MOBILE LEGEND.
Jari jemari mungil Rara terus bergerak pada layar ponselnya. Pandangan matanya terus fokus pada game online yang dimainkannya.
"RARA!"
Aish..pagi-pagi begini umi sudah teriak saja. Entah apa yg diinginkan umi.
"Iya, bentar!" teriak Rara menyahuti.
"RARA CEPETAN!"
SHUTDOWN.
"Yah, kan. Mati kan jadinya!" kesal Rara.
Rara memanyunkan bibirnya. Gara-gara umi meneriakinya dia jadi kehilangan kefokusannya. Dengan melangkah malas, Rara menghampiri umi yang berada di dapur.
"Iya Umi, ada apa?"
"Tuh, cuci piring!" perintah umi.
Rara melirik piring kotor yang berada di dalam ember. "Sebanyak itu?" tanya Rara tak percaya.
"Makanya, kalo gak mau nyuci banyak itu lepas makan piringnya langsung dicuci, bukan malah dibiarkan saja." omel umi.
"Ya, kan itu Rara lagi mager," sahut Rara.
"Jadi perempuan, kok' pemalas. Pokoknya kamu cuci piring itu sampai bersih. Dan jangan lupa dibilas," ucap umi seraya berlalu pergi dari hadapan Rara.
Ya, Rara harus mau mencuci piring kotor yang bau. Rara menggosok piring dengan cepat, supaya cepat selesai.

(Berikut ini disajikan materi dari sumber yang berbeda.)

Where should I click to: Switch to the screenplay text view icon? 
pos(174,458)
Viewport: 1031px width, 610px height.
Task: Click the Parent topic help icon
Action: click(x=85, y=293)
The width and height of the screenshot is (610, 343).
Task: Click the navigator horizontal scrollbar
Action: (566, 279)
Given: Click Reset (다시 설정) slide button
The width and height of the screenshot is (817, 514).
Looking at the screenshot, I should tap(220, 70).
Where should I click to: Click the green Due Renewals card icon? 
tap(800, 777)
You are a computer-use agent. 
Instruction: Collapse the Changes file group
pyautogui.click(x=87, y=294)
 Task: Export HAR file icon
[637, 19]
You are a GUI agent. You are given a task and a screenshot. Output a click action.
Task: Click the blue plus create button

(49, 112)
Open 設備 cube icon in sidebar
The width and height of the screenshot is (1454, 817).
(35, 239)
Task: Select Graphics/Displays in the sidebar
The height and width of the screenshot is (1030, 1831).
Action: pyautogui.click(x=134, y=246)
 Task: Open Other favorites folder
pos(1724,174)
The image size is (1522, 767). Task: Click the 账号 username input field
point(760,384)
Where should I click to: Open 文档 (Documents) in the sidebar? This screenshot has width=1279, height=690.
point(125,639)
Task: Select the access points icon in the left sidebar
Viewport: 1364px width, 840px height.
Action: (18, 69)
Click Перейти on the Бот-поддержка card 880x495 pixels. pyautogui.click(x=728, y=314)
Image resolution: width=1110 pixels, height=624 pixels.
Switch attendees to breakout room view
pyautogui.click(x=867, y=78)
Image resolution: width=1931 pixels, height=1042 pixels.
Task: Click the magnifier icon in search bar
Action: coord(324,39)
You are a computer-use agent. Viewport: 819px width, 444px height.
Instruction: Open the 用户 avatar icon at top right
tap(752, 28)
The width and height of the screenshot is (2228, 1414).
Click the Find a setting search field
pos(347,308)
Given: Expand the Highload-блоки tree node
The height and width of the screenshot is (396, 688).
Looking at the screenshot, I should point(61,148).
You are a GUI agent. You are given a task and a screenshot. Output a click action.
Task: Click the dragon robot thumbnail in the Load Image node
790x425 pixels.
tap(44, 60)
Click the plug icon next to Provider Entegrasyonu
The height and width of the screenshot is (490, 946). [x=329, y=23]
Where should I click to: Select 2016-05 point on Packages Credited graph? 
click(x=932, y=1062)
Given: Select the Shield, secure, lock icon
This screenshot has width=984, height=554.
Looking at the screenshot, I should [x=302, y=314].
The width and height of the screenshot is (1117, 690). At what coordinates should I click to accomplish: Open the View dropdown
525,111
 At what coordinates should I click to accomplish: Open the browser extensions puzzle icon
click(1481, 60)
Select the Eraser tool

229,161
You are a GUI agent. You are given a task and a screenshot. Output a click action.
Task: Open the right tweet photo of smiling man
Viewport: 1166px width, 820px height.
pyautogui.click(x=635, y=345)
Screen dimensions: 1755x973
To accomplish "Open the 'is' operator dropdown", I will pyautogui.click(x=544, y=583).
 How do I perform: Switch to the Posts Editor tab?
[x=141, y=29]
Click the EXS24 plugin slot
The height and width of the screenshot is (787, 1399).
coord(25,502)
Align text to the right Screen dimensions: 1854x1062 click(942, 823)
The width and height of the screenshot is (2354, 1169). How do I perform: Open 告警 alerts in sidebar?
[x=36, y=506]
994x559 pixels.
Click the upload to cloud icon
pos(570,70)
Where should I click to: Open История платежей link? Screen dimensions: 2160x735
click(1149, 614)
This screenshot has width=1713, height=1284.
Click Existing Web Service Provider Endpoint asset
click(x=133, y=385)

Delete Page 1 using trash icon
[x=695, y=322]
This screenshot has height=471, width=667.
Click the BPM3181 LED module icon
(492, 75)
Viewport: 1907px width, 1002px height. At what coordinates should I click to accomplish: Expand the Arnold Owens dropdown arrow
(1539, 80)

30 menit kemudian Rara telah selesai mencuci piring. Kini ia sedang terduduk lesu di kursi.
"Umi..liat nih! Abah bawa apa?" teriak abah pada umi seraya menenteng kantong plastik.
"Abah, dari mana?" tanya umi.
Abah menaruh kantong plastiknya di atas meja. "Abah tadi pergi acara haulan. Nah, ketika Abah mau pulang, Abah dikasih sama orang yang bikin acara," terang abah.
Umi membuka kantong plastiknya, "Wah! Ceker ayam," ucap umi senang.
"Rara, tolong ambilkan mangkuk!" pinta Abah.
Rara mengiyakan dan mengambil 2 buah mangkuk dan menaruhnya di atas meja.
Rara memangku dagunya di ats meja dengan kedua tangannya, seraya menatap orang tuanya yang tengah tersenyum sumringah. Berbeda dengan Rara, dia hanya menatap datar sup ceker ayam yang ada di dalam mangkuk.
"Ceker ayam ini makanan yang paling kakak kamu sukai, lho," ucap abah pada Rara.
Rara mengangguk mengiyakan. Ya, Dani kakak laki-lakinya. Saudara yang tak pernah Rara lihat wajahnya secara langsung. Saudara yang sudah lama telah meninggal dunia. Kata umi, kakak meninggal saat Rara masih bayi. Rara hanya bisa melihat fotonya saja, itu pun fotonya kak Dani memakai baju SD.
"Dulu, Abah banyak memelihara ayam kampung. Dani suka membantu Abah mengurus ayam-ayam. Setelah diberi makan, Dani minta Abah untuk memotong ayam untuk dijadikan sup. Dani juga rela membersihkan kandang ayam setiap hari asalkan imbalannya sup ayam," ucap umi seraya terkekeh menceritakan betapa bahagianya Dani dulu.
"Bahkan, ayam-ayam Abah habis bukan karena dijual. Tapi, karena setiap hari selalu dipotong sama Dani," sambung abah. Umi dan abah tertawa bersama saat mengingat kehidupan anak laki-laki mereka.
Rara yang menatap orang tuanya merasa bingung sendiri. Begitulah Rara, dia tak tau apa-apa tentang kak Dani.
•••••
"Umi mau belanja apa, sih?"
Rara menenteng keranjang belanjaan yang kosong. Sudah lumayan lama umi menyelusuri rak-rak minimarket, namun tak ada satu pun benda yang masuk ke keranjang.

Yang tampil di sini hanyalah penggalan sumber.